Designing an optimized data warehouse architecture
When it comes to data warehouse design, there is no one-size-fits-all approach. Depending on the unique business requirements of a company, it may make sense to choose a particular data warehouse schema or one data integration technique over another. Although there are a variety of variables that influence the design approach to the data warehouse, there are several high-level design patterns that should be considered when optimizing a data warehouse architecture. There are, however, four key design characteristics of an optimized data warehouse architecture.
Theme focused: Also known as business purpose data warehouses, theme-focused data warehouses are the subject the data warehouse is designed around. Some common data warehouse themes are sales, inventory, or product development.
Unified: Data is preserved in a consistent naming convention and format. This uniformity allows business units to easily source and analyze information from the data warehouse without having to transform or clean the data.
Time variance: This is a design parameter where the timestamp is recorded when an entry is made in the data warehouse. This allows data analysis to be performed based on when data is recorded in the warehouse.
Nonvolatility: Represents a state in which data cannot be deleted or overwritten. This ensures historical data is preserved.
Modern data warehouse solutions with VMware Tanzu
With a growing variety of data sources, as well as new strategies coming online to make use of enterprise data in meaningful ways, it can be challenging for companies to make informed decisions regarding their data warehouse approach.
VMware Tanzu Greenplum
VMware Tanzu Greenplum is a parallel-processing database server based on PostgreSQL that supports next-generation data warehousing and large-scale analytics processing.

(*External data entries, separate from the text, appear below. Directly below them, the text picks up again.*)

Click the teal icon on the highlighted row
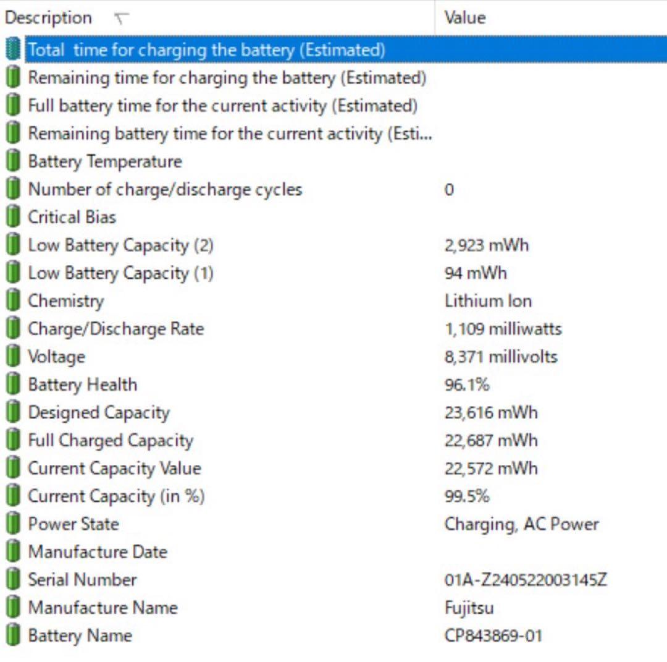Viewport: 667px width, 662px height. tap(12, 49)
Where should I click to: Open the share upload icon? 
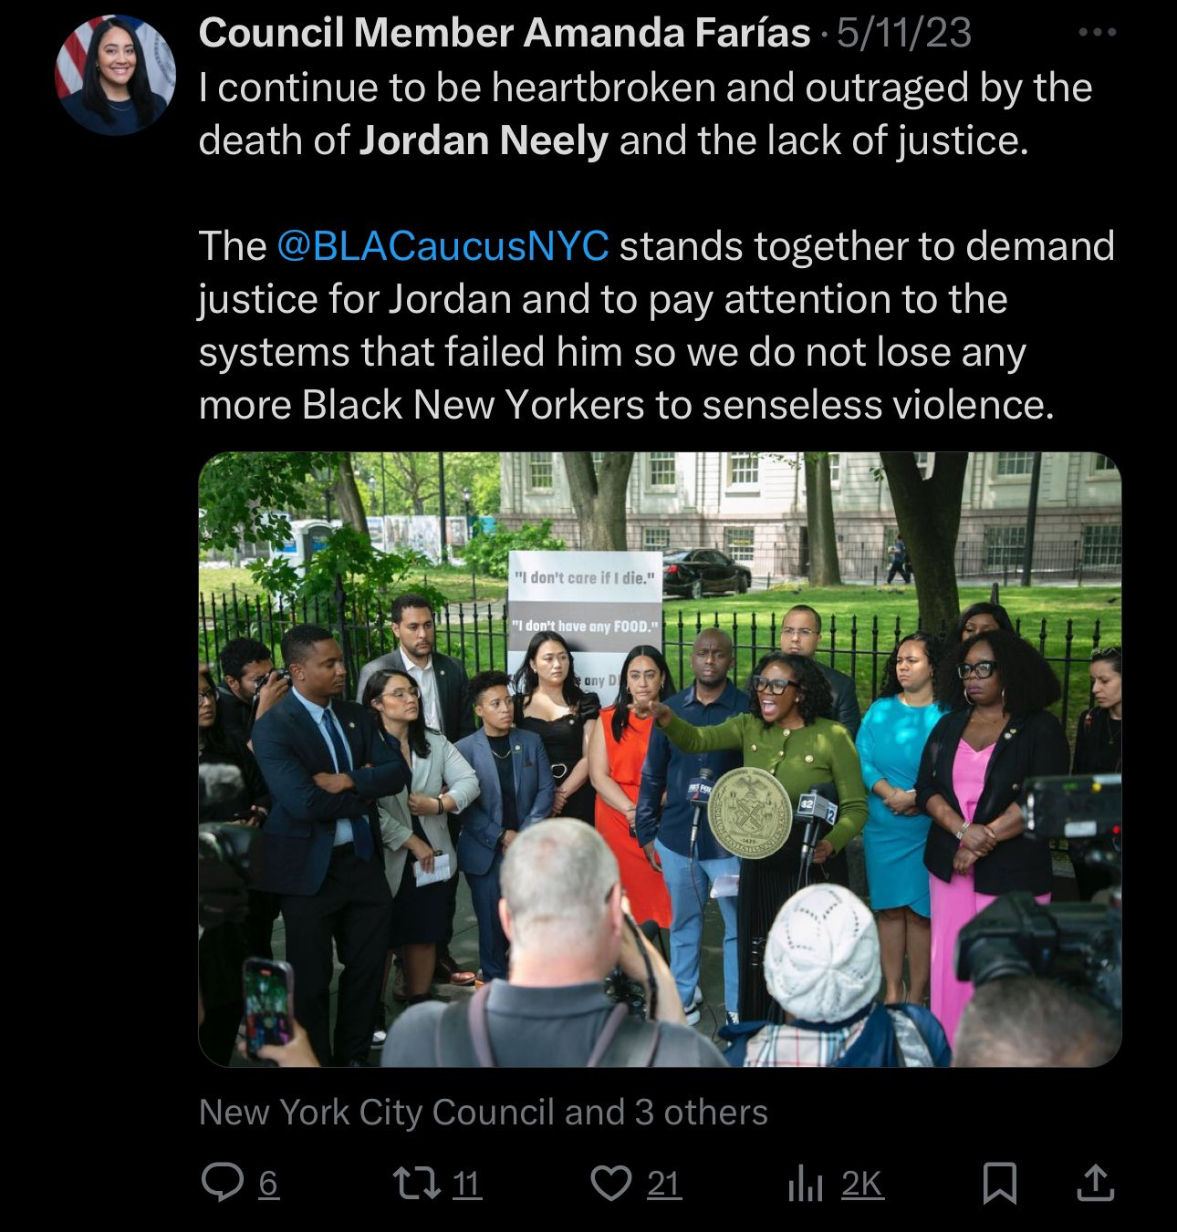coord(1095,1184)
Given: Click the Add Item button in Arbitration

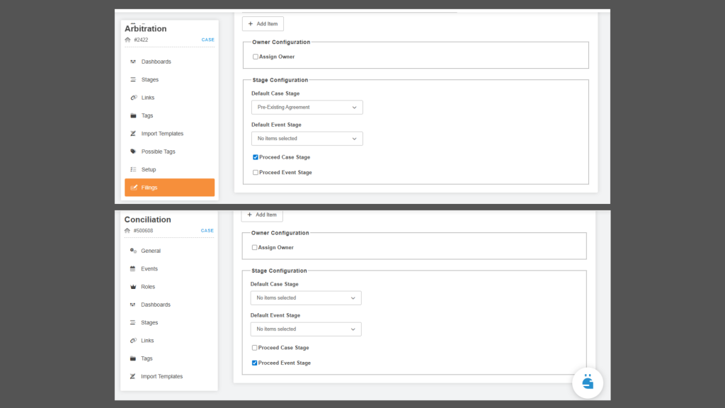Looking at the screenshot, I should 263,24.
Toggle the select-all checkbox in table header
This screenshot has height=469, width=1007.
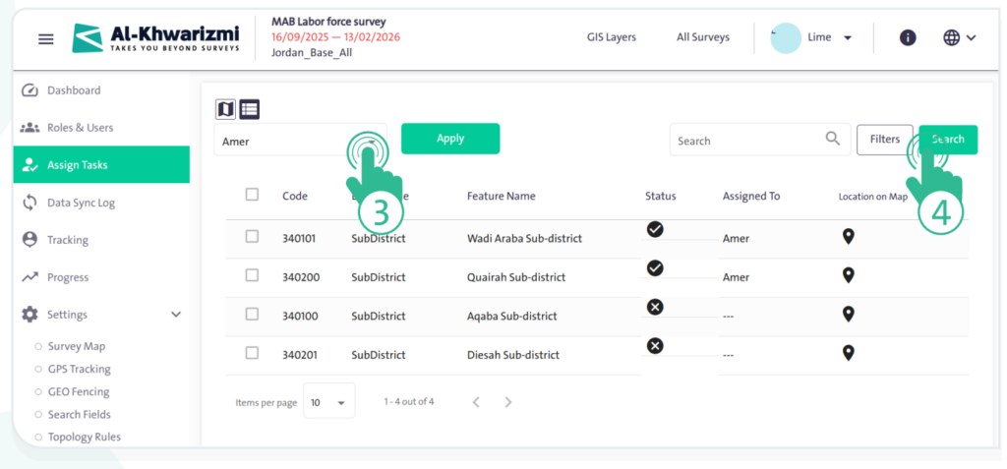(x=252, y=195)
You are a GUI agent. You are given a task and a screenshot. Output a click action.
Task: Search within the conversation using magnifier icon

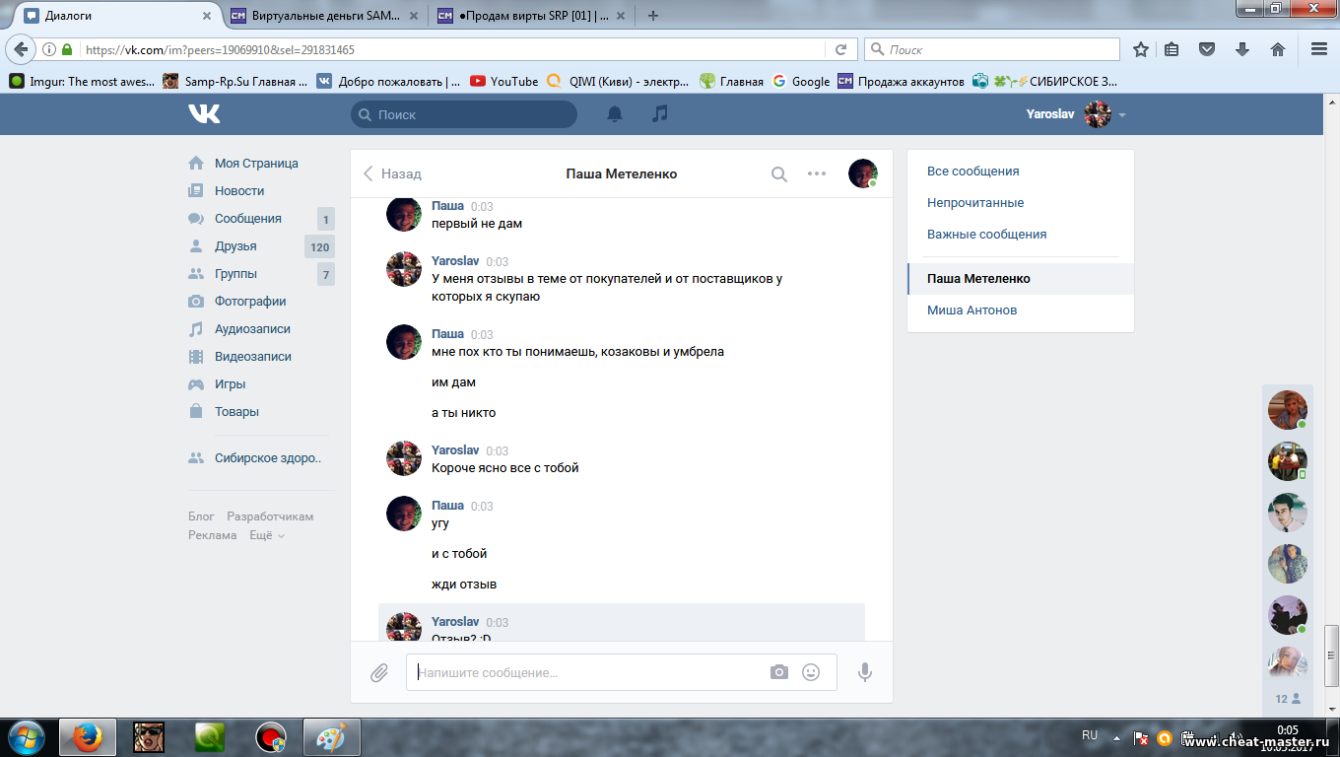click(778, 174)
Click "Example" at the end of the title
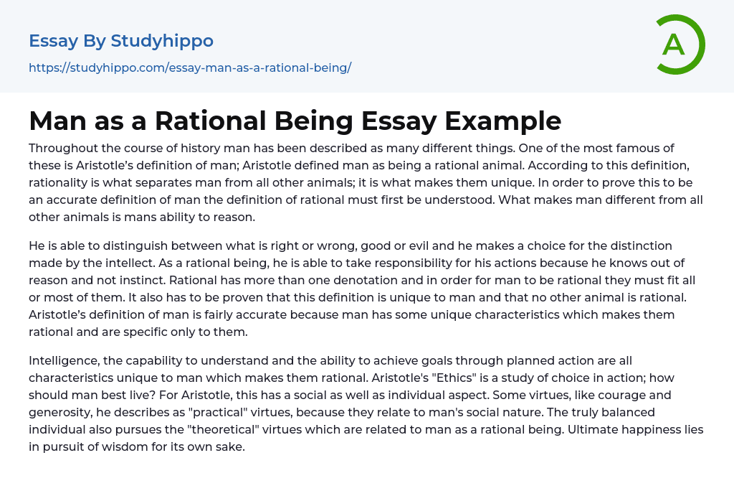Image resolution: width=734 pixels, height=496 pixels. (x=502, y=121)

With Tanzu Greenplum, companies can partition data automatically and run parallel queries on it, allowing services to function as a single database supercomputer. This unique parallel processing of databases allows Tanzu Greenplum to be tens to hundreds of times faster than the traditional database, supporting large-scale data analytics processing.
Analytics from BI to AI
Through massive parallel processing, Tanzu Greenplum removes the siloed database effect by delivering a single, scaled-out environment. With it, companies can execute lightning-fast data querying and effective data ingestion, and scale operations far beyond the capabilities of today’s traditional business intelligence and analytics operations.
Enterprise data science
Tanzu Greenplum leverages Apache MADlib, an open source library of machine-learning services designed for the PostgreSQL family of databases. This evolution of the PostgreSQL ecosystem delivers multinode, multi-GPU, deep-learning capabilities. Additionally, it offers model versioning, along with the capability to push models from training to production via a REST API. This and other attributes of the Tanzu Greenplum solution are writing the next chapter in streamlined and intuitive enterprise data science.
The promise of data
Organizations need to ensure they’re using database tools that scale with the complexity of new data structures and types. Traditional relational databases cannot manage the scale and, therefore, require separate instances to support the size of modern data. Object store infrastructure scales dramatically, yet is extremely difficult to query in an efficient manner. Tools that do scale and provide fast query, however, tend to be costly and proprietary. They often run on expensive customized hardware, live only in the public cloud, or are missing key features.
The Tanzu Greenplum database enables organizations to utilize a rich toolset based on the open source Postgres database. Greenplum provides a cost-effective, unified platform that aggregates massive data stores and types, enabling extraordinarily fast access to deep analytic insights. By doing this, Tanzu Greenplum offers a path to truly realize the promise of data.